### [REQUIRED ACTION 1]
According to the passage on molecular detection of parasites, which fixatives or preservatives are not recommended for molecular detection?
### [REQUIRED ACTION 2]
From the passage on molecular detection of parasites, reproduce the section starting with "It is necessary" and going on through "respective parasites listed.".
### [REQUIRED ACTION 3]
Write the next part of the passage on molecular detection of parasites, picking up after its final sentence.

### [SUPPLIED TEXT]
Fixatives/preservatives that are not recommended for molecular detection include formalin, SAF, LV-PVA, and Protofix.

For specific applications or when commercial fixatives are not an option, the stool can be mixed in potassium dichromate 2.5% (1:1 dilution) or in absolute ethanol (1:1 dilution) and shipped refrigerated.

DNA Extraction

It is necessary to extract DNA from the stool specimens for PCR detection. Click to view the DNA extraction protocols recommended for molecular diagnosis of intestinal parasites.

PCR Analysis

Molecular detection of Cyclospora cayetanensis, Entamoeba histolytica, and E. dispar is performed at CDC by both conventional PCR and real-time PCR. Conventional PCR is available for microsporidia. Click on the links above to learn more about the specific tests and to view analysis of PCR results for the respective parasites listed.

Conventional PCR:

DNA preparations extracted from fecal samples are tested by PCR with diagnostic primers. Amplified DNA fragments are electrophoretically resolved on an agarose gel for analysis of results.

Real-Time PCR

In real-time PCR, the DNA amplification is monitored by measuring the fluorescence signal generated in the reaction vessel. The fluorescence signal is measured every cycle and is proportional to the amount of accumulated PCR product.

The real-time PCR assays for parasite detection at CDC use either the DNA-binding dye SYBR Green or sequence-specific TaqMan probes as fluorescence detection mechanisms. Probe-based assays have the advantages of high specificity and the possibility to detect multiple targets in the same vessel by combining probes labeled with dyes with different fluorescent spectra. Assays using SYBR Green can be easier and less expensive, but caution should be exercised since all double-stranded DNA is detected, including primer-dimers and other PCR artifacts. The specificity of these assays can be improved by including a dissociation (melting) curve analysis. This helps to distinguish the correct product from possible artifacts, thus avoiding false-positive results. See illustrations for details about the fluorescence detection mechanisms using SYBR Green and TaqMan probes.

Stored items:
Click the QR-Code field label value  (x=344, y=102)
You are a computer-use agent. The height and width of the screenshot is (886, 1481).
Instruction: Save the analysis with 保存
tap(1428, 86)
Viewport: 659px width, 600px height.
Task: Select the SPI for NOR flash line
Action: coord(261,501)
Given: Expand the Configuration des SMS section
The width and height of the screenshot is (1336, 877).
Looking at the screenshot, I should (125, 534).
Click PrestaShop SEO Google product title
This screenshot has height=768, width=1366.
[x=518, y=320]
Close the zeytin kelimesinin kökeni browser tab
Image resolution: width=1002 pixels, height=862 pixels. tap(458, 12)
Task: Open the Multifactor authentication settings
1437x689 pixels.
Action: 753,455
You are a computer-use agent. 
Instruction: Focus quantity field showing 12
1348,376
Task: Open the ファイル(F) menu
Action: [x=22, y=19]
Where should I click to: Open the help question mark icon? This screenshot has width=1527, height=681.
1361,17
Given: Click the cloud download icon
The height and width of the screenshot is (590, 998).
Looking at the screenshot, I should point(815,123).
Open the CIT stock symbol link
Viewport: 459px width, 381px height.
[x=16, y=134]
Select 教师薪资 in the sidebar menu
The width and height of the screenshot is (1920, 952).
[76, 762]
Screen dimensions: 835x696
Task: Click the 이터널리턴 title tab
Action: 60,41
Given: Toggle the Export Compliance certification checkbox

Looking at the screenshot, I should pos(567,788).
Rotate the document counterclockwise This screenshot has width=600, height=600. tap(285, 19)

### [YOUR RESPONSE 1]
Formalin, SAF, LV-PVA, and Protofix.

### [YOUR RESPONSE 2]
It is necessary to extract DNA from the stool specimens for PCR detection. Click to view the DNA extraction protocols recommended for molecular diagnosis of intestinal parasites.

PCR Analysis

Molecular detection of Cyclospora cayetanensis, Entamoeba histolytica, and E. dispar is performed at CDC by both conventional PCR and real-time PCR. Conventional PCR is available for microsporidia. Click on the links above to learn more about the specific tests and to view analysis of PCR results for the respective parasites listed.

### [YOUR RESPONSE 3]
For additional information on molecular diagnosis using stool specimens, call the Division of Parasitic Diseases at (404) 718-4120.

Real-time PCR Illustrations

SYBR Green real-time PCR

The principle of SYBR Green detection in real-time PCR is outlined in the figure above.1 The fluorescent dye SYBR Green is added to the PCR mixture (1). SYBR Green is a DNA binding dye that fluoresces strongly when bound to double-stranded DNA. At the start of the reaction, very little double stranded DNA is present, and so the fluorescent signal detected by the thermocycler is low (3). As the reaction proceeds and PCR product accumulates, the amount of double-stranded DNA increases and with it the fluorescence signal (4-5). The signal is only detectable during annealing and extension, since the denaturation step contains predominantly single-stranded DNA (6).

TaqMan real-time PCR

The principle of TaqMan real-time PCR is depicted in the schematic above.1 The TaqMan probe is designed to be complementary to a specific sequence spanned by the PCR primers. The TaqMan probe has a reporter dye at its 5́ end and a quencher dye at its 3́ end. As long as the probe is intact and the reporter and the quencher dyes are in close proximity, no fluorescence signal is emitted due to the quenching effect (black arrow in 1, 2, and 3) (1). After the annealing of the TaqMan probe (2) and the primers (3), the primers are extended by the DNA polymerase. As the polymerase reaches the TaqMan probe, it uses its exonuclease activity to remove the probe one nucleotide at the time (4). This releases the reporter from the proximity of the quencher and allows for the release of a fluorescence signal from the reporter (5).



  1. da Silva A, Pieniazek N. Latest Advances and Trends in PCR-based Diagnostic Methods. In: Dionisio D, editor. Textbook-Atlas of Intestinal Infections in AIDS. Springer; 2003. p. 397-412.